Items listed in a dataset
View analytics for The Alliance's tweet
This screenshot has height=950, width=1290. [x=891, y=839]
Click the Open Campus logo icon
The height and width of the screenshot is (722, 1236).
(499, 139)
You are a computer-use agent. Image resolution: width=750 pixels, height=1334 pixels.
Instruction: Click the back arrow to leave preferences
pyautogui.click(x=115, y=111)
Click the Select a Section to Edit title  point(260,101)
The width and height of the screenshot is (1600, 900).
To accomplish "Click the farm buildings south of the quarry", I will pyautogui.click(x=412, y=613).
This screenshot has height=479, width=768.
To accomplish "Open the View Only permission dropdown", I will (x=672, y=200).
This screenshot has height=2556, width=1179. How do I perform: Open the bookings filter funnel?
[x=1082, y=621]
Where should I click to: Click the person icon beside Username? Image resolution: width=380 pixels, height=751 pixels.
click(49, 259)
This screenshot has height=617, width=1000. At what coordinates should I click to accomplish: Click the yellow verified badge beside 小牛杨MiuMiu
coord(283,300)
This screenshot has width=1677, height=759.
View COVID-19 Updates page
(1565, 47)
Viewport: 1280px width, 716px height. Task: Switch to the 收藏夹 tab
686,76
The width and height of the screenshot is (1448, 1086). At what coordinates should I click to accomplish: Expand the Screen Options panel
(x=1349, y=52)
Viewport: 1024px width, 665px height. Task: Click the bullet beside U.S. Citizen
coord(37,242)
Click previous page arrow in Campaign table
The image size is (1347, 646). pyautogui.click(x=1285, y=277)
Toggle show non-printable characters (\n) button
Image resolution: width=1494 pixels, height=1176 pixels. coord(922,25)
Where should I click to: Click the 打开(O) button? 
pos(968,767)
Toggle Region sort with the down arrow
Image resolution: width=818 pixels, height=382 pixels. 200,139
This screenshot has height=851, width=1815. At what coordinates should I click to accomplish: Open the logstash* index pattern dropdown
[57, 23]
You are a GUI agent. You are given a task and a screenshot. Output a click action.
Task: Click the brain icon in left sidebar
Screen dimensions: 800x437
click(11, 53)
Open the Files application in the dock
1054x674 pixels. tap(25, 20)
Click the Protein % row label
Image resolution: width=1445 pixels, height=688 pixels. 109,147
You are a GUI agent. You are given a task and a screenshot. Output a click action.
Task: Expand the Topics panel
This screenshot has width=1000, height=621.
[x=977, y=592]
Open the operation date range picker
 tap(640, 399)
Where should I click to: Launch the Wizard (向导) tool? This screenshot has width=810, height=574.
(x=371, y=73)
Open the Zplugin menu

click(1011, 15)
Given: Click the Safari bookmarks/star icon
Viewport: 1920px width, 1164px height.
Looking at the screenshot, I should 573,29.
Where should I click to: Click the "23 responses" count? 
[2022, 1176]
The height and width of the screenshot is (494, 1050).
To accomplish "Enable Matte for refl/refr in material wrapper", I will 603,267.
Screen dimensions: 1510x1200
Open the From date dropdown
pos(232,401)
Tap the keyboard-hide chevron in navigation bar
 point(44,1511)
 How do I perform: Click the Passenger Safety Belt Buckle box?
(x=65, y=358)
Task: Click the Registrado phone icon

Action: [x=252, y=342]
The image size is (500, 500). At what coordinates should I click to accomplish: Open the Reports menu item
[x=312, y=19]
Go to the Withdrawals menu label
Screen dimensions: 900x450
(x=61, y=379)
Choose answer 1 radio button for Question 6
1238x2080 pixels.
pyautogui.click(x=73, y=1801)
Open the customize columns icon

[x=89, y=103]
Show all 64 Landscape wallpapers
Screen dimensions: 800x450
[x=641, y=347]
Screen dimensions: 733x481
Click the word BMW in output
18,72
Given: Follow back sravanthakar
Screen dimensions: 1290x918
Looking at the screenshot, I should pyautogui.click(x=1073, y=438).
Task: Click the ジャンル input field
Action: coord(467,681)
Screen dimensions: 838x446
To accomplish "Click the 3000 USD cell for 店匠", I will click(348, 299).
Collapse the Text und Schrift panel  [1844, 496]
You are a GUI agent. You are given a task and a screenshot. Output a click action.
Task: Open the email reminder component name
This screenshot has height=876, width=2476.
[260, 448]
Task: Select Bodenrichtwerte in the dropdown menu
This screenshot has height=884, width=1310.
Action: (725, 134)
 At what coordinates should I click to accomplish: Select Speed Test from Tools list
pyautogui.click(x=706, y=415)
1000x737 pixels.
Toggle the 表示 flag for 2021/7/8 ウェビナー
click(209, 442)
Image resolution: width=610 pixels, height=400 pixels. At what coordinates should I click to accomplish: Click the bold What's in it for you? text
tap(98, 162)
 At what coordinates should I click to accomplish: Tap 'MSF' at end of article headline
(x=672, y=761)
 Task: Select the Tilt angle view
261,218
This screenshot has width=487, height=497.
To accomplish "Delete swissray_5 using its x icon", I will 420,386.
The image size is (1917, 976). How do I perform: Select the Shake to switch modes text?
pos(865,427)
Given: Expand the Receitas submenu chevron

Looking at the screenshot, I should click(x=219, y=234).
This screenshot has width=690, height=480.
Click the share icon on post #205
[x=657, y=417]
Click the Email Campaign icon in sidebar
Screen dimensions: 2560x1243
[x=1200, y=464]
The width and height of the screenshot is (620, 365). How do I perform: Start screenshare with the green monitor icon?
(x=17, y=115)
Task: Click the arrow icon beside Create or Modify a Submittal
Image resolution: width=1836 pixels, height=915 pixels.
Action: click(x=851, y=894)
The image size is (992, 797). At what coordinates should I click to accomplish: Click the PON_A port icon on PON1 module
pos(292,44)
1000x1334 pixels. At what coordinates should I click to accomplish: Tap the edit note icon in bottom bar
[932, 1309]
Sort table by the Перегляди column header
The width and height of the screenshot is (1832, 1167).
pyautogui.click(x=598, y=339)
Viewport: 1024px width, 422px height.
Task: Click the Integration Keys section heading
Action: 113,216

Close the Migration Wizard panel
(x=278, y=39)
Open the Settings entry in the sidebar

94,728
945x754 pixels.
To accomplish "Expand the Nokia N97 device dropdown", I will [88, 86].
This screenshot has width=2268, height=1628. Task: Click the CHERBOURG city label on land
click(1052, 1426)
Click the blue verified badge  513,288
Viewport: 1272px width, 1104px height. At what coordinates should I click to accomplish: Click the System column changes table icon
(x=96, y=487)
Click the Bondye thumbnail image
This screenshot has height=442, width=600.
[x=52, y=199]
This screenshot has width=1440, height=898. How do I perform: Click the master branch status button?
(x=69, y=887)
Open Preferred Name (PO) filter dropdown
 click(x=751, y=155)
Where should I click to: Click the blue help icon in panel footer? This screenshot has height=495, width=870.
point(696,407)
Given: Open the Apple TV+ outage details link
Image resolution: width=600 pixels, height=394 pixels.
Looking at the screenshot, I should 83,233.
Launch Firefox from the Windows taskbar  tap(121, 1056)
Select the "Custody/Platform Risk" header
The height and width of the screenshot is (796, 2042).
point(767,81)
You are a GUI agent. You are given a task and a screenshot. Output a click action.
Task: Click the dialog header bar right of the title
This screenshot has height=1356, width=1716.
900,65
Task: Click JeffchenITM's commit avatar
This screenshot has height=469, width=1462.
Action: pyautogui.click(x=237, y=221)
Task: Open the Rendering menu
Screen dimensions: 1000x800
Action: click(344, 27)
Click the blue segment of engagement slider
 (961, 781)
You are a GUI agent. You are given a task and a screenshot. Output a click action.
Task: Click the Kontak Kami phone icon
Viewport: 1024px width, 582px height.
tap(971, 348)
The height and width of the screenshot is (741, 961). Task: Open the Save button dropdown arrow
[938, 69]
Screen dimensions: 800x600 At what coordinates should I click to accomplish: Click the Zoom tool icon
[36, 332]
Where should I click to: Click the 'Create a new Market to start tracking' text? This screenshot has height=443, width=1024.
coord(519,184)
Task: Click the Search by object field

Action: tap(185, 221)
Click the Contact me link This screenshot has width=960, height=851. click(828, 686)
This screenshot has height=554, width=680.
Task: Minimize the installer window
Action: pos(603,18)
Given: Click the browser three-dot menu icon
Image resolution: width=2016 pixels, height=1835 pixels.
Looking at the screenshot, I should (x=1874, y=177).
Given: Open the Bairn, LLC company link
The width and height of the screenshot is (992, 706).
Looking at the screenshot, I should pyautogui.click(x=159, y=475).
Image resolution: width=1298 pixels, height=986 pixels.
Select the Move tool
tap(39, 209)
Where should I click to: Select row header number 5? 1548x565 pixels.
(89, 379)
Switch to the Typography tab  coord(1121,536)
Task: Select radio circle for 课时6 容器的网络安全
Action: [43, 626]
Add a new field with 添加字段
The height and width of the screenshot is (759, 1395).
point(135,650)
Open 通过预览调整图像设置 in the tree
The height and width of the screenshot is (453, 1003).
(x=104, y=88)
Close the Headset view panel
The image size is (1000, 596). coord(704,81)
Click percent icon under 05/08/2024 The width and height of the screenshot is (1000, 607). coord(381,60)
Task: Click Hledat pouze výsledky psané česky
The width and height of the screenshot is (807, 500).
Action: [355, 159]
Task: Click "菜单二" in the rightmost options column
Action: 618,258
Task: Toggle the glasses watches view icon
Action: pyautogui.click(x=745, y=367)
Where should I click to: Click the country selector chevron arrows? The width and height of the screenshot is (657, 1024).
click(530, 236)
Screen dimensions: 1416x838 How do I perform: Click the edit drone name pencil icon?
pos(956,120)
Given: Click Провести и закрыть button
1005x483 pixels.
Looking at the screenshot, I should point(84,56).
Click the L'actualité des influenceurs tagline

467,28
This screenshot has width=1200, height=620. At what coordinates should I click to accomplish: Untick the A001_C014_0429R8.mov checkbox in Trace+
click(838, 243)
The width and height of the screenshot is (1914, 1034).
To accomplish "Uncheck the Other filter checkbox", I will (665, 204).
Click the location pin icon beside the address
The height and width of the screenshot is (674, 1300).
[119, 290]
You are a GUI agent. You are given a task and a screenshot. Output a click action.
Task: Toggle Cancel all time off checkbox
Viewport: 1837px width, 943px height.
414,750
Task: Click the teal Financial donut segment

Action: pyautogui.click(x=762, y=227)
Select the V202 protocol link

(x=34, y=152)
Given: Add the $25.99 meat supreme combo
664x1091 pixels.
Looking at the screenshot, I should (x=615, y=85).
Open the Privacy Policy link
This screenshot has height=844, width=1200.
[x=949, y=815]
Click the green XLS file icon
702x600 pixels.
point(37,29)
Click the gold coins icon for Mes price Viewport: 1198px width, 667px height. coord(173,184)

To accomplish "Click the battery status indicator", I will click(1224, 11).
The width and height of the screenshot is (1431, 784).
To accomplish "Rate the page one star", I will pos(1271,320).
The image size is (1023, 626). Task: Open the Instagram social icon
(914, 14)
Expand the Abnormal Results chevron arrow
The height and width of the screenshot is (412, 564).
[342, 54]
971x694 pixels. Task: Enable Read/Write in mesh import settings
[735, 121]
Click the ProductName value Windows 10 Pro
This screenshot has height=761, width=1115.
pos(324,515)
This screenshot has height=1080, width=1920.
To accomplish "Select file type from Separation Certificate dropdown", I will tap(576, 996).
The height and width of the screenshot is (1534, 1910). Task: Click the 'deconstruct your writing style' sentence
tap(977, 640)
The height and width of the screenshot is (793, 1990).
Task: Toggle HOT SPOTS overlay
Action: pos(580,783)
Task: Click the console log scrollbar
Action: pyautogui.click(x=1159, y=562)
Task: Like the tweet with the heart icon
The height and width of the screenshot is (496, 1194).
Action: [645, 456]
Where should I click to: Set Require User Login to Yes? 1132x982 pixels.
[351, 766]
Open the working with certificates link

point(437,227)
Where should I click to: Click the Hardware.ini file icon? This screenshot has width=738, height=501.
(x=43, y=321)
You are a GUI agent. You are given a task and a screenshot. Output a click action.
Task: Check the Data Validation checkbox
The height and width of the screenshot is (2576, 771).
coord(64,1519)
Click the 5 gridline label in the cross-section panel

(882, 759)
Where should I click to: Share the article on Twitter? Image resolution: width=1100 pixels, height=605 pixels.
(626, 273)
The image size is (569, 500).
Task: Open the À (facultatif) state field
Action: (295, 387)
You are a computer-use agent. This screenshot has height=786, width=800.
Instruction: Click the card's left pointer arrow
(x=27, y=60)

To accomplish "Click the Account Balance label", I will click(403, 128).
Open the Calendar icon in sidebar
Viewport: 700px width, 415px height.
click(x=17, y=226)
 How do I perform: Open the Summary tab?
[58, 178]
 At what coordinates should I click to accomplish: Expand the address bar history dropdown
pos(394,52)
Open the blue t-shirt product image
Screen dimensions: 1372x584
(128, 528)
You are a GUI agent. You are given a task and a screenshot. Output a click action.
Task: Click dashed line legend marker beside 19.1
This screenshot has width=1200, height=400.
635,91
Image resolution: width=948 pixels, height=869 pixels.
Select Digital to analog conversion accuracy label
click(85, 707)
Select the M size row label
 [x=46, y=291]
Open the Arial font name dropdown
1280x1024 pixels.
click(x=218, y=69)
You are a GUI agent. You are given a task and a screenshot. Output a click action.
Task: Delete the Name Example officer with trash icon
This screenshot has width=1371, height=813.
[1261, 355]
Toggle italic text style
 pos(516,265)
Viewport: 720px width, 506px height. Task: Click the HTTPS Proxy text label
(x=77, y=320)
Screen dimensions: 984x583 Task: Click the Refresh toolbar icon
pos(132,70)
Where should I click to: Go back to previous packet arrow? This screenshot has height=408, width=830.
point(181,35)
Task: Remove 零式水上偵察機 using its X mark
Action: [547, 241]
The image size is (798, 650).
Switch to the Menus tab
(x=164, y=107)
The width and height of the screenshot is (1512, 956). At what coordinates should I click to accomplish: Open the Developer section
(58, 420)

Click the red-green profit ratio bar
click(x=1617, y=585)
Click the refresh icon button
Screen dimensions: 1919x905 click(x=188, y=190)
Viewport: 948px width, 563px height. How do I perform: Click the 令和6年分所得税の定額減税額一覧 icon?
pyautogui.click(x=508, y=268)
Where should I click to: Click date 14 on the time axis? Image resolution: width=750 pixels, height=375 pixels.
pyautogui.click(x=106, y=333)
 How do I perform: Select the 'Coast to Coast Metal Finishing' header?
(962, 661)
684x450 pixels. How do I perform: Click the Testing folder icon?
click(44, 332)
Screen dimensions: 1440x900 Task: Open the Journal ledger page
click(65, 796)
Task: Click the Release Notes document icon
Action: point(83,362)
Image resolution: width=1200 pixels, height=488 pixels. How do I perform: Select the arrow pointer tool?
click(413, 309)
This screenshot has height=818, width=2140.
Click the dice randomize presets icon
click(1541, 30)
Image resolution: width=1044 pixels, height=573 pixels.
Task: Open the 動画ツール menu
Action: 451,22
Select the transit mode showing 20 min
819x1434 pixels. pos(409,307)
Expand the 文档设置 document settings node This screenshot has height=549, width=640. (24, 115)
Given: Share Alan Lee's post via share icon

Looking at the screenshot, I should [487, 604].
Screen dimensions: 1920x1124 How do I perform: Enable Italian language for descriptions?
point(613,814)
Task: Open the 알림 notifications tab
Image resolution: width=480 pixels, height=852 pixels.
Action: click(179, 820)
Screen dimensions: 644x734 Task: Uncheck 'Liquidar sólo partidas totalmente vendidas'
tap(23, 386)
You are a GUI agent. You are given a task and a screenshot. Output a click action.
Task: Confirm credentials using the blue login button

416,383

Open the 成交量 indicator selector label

● **Problem description**: Copy out all lines from the records where the word "title" appears.

● **Problem solution**:
Click the Select a Section to Edit title  point(260,101)
Task: Click the dialog header bar right of the title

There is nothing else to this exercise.